Sunday, October 01, 2006

it's surreal to be home.

it was a bittersweet night saying farewell to all whom i met at lausanne this week. i would never have imagined that you could get attached to people so much in just a short 7 days! i have learned so much and grown so much and felt so much and been blessed SO MUCH!!!

Lord, You are good.

i have some stuff to say about some people. don't know if they will read my blog, but anyway this will give you a glimpse into the kind of people i met this past week.

marcell:
you are such an inspiration to me. i've told you before, but i would say it again here how your love for God and for the nation he is calling you to has touched me so much. when i first met you, all i could see was your talent, your confidence, your leadership - and i felt threatened. but now, after just a mere 7 days, i see a man who deeply loves God, and his precious and beautiful wife, and who is willing to lay his life down for the sake of Christ. i see a man who is very serious about God, whose heart is willing to be broken by God, and to be directed by him.

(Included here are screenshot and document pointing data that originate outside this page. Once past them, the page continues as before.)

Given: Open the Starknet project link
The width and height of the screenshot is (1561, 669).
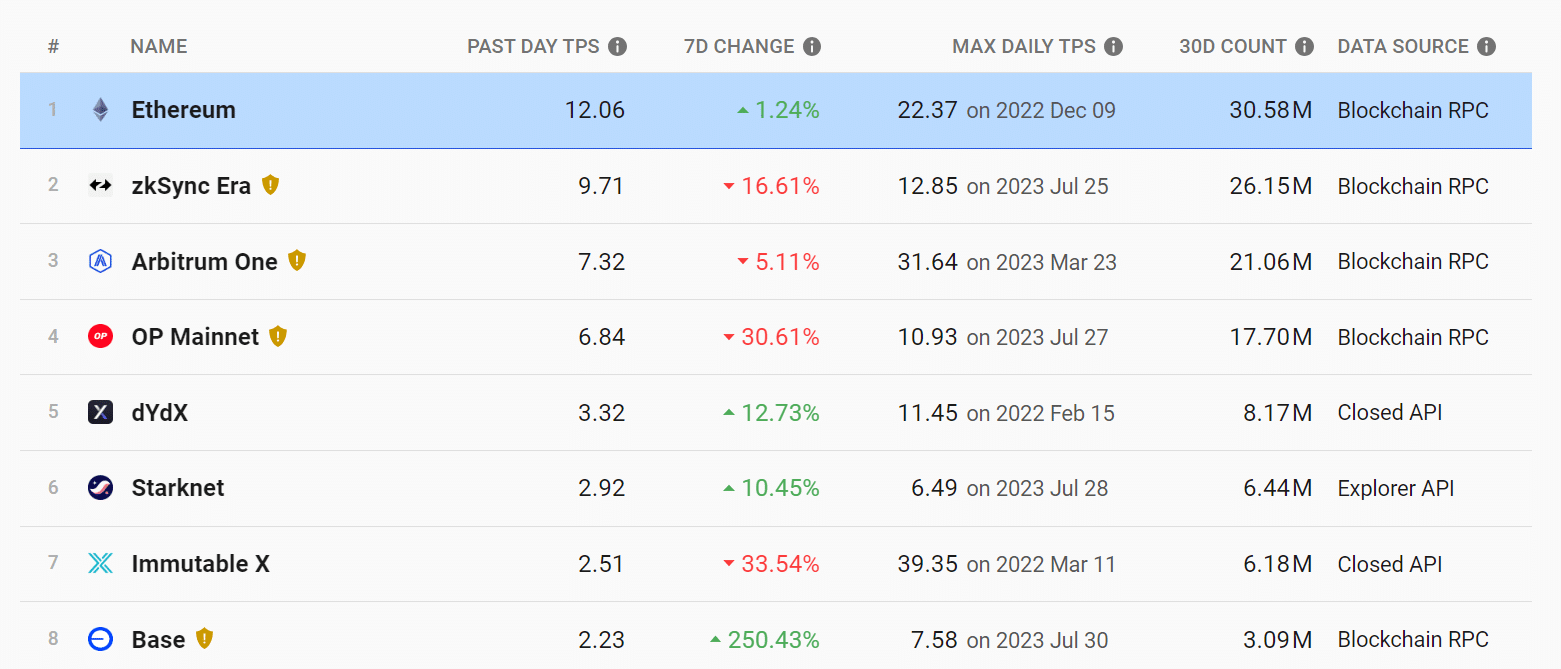Looking at the screenshot, I should point(178,488).
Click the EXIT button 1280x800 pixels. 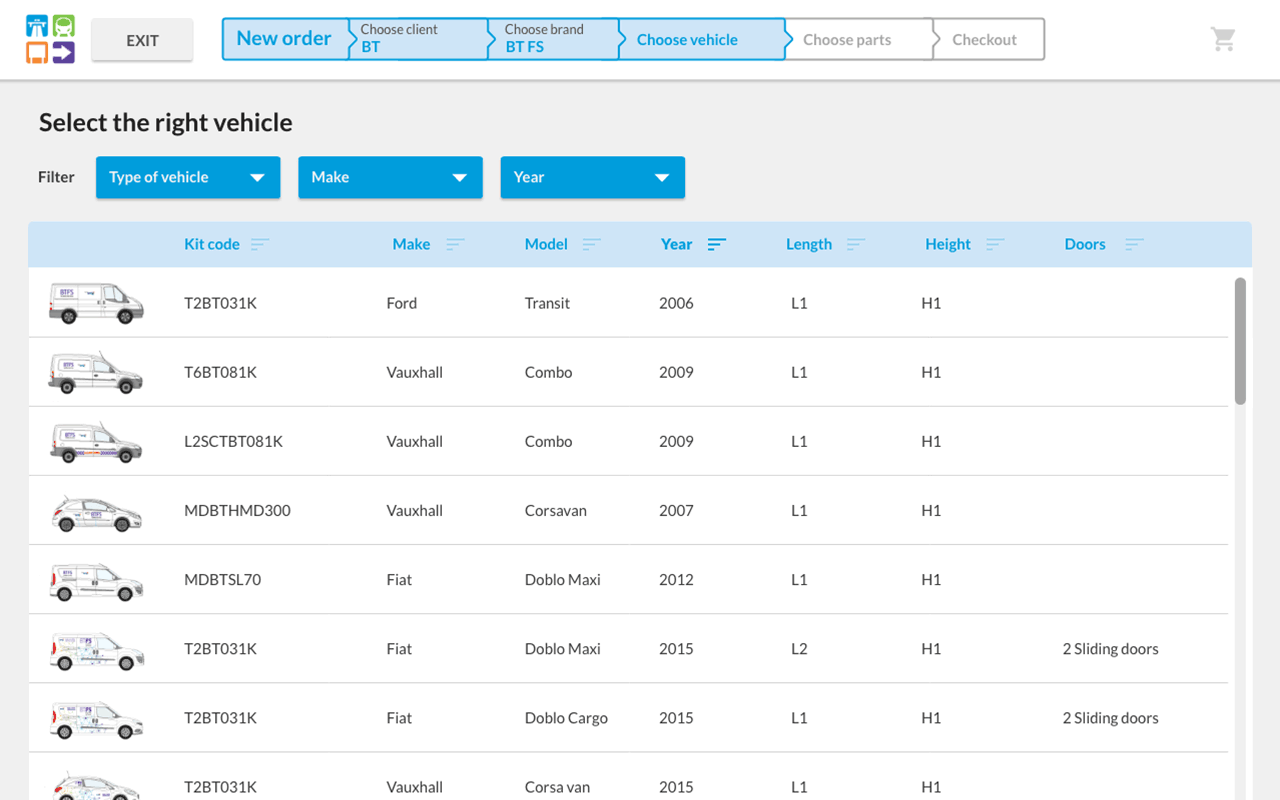coord(142,40)
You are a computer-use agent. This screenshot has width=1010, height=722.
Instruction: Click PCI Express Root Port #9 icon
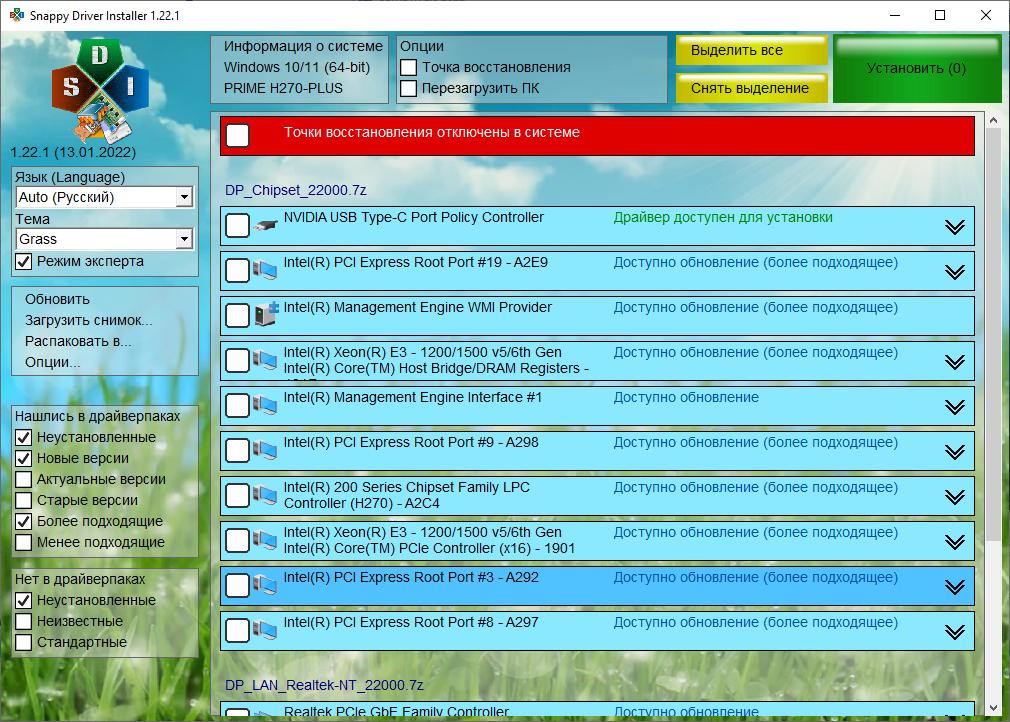(x=265, y=450)
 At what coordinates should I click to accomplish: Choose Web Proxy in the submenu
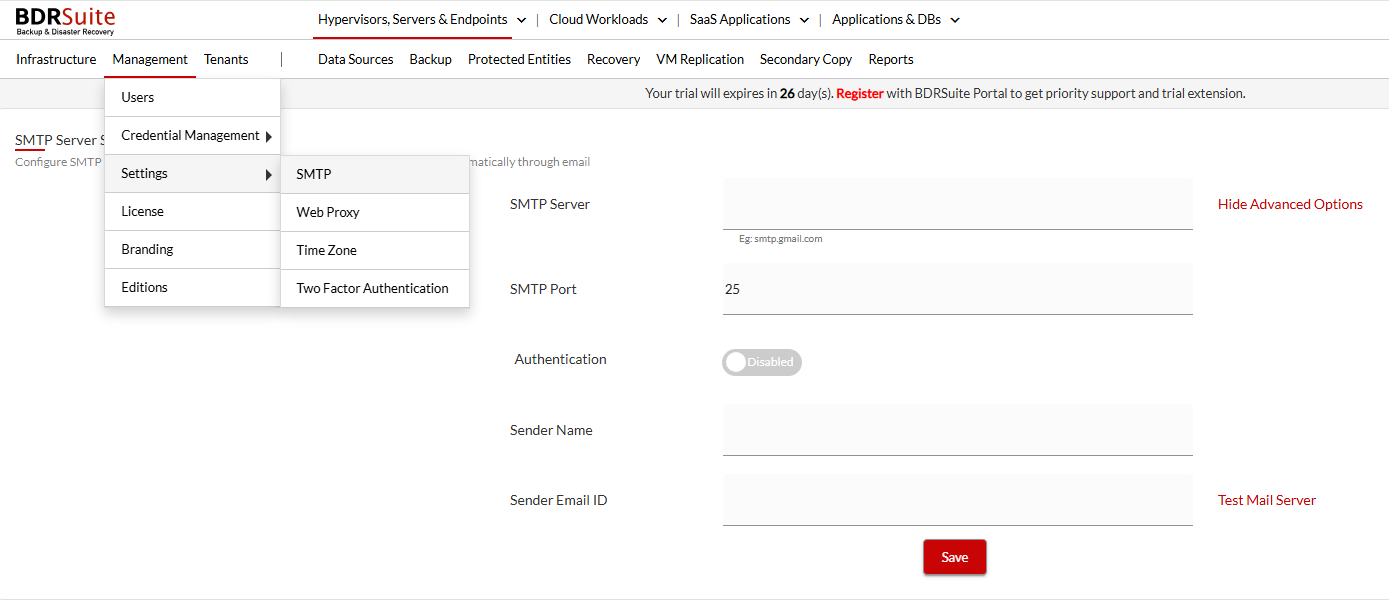(x=328, y=212)
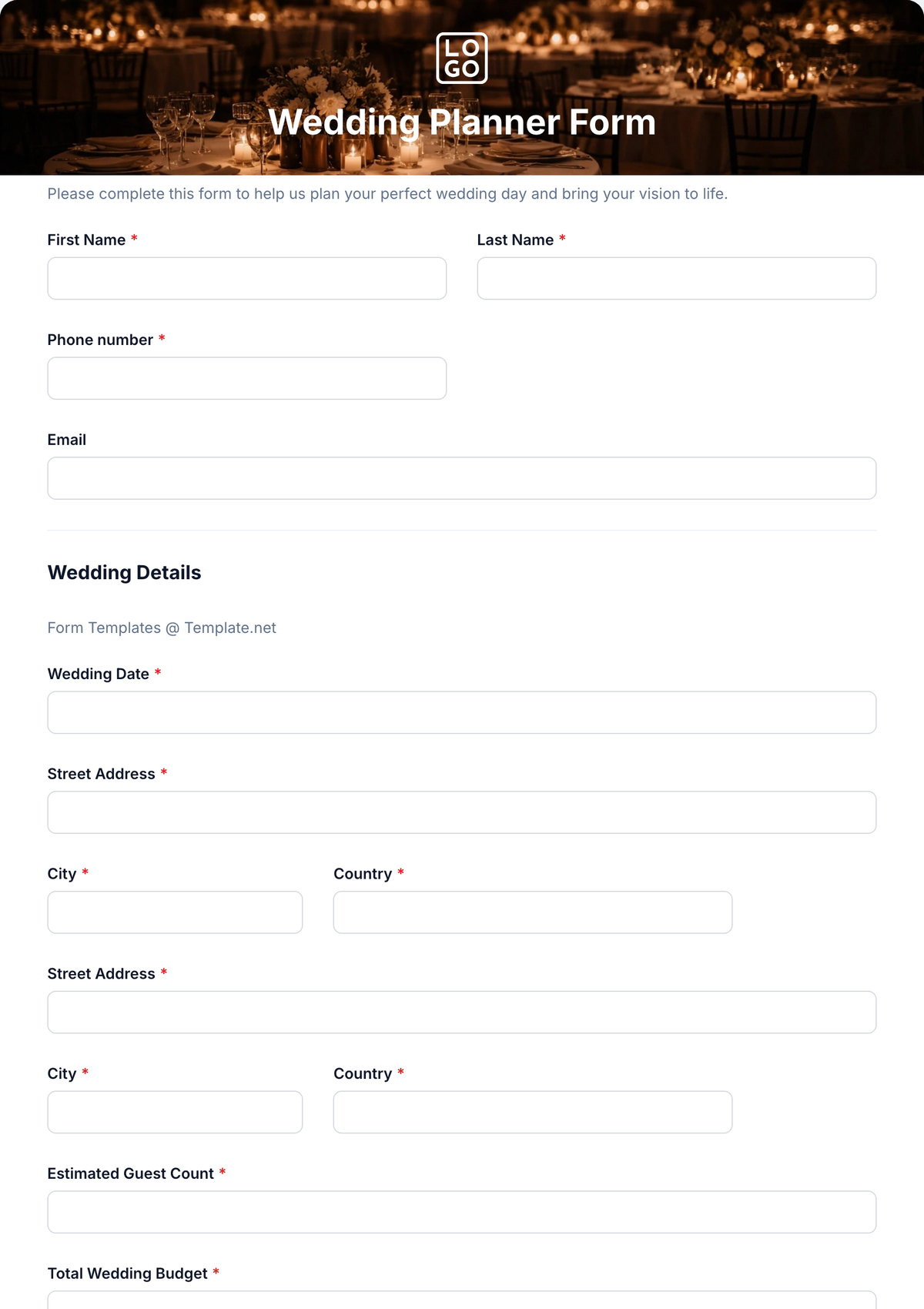Select the second Country input box
Viewport: 924px width, 1309px height.
click(533, 1112)
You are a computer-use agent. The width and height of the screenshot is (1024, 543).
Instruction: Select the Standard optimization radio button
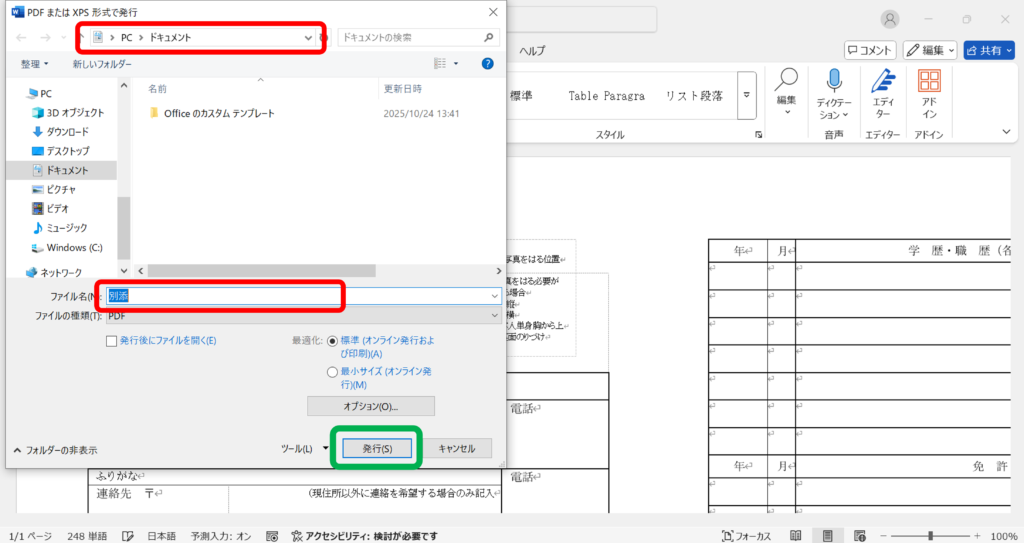pyautogui.click(x=333, y=340)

Thank you for showing me that the condition of my own heart, and for never once being critical of my musicality, but instead encouraging the team.

michael:
i just read your blog, and i am overwhelmed by how YOU felt overwhelmed by all that has happened this past week. so touched by the love you have for your family, and you devotion to God. even though we only talked for that hour or so, i felt so uplifted in my spirit after hearing your own life story, and now i have a bigger understanding of it, after reading your testimony. you have given me the courage to trust my heart. as i might have shared, i'm a chronic doubter. i love proof and facts and having plans set in stone. but you have shown me that what is more important is remembering that God is faithful and trustworthy, that he knows the future, and that he loves me so much - and part of that love has been demonstrated in blessing me with melvyn. so i am taking this next step in my life with a great sense of peace and joy, hopeful about what he will bring into our future.
http://blogs.law.harvard.edu/ohfamily/michaels-testimony/

david choi:
hey, i really did want to talk to you a bit that last night. sorry that somehow we just never met. anyways, i have been so blessed by your warmth and friendliness. i find it simply amazing that God would bring you here from across continents, and right in front of me in the buffet line! (david, who lives in america, met my cousin while she was in NZ a few years back, and had lost contact with her) and that he would just give me that inspiration to ask, so totally out of the blue, what you were doing... wow. anyway, i'm really excited for all that God will be doing through you, as you minister to different people all over the world, and in your *ahem* future as well. =)

my small group of women:
i won't mention names cos not sure about security, but i really felt so blessed and humbled by the sharing of lives. i hear about all that you have gone through - the pain, the struggles, the suffering, the persecution - and i feel tremendously blessed and privileged to be in the company of such amazing servants. as we shared our hearts and tears, i saw the reality that every person - even i, who am relatively so blessed - has gone through seasons of pain. every person is broken, in some way. but our God is the Healer of our wounds and Comforter of our souls!

to everyone else who i met - i do believe that every single person i have had the opportunity to talk to was a divine appointment by God, and has shaped my life in some way, big or small. i will be praying for you, and i look forward to hearing about what's going on in ALL your ministries all over the world, and praying with you - that the whole gospel will be preached to the whole world! amen.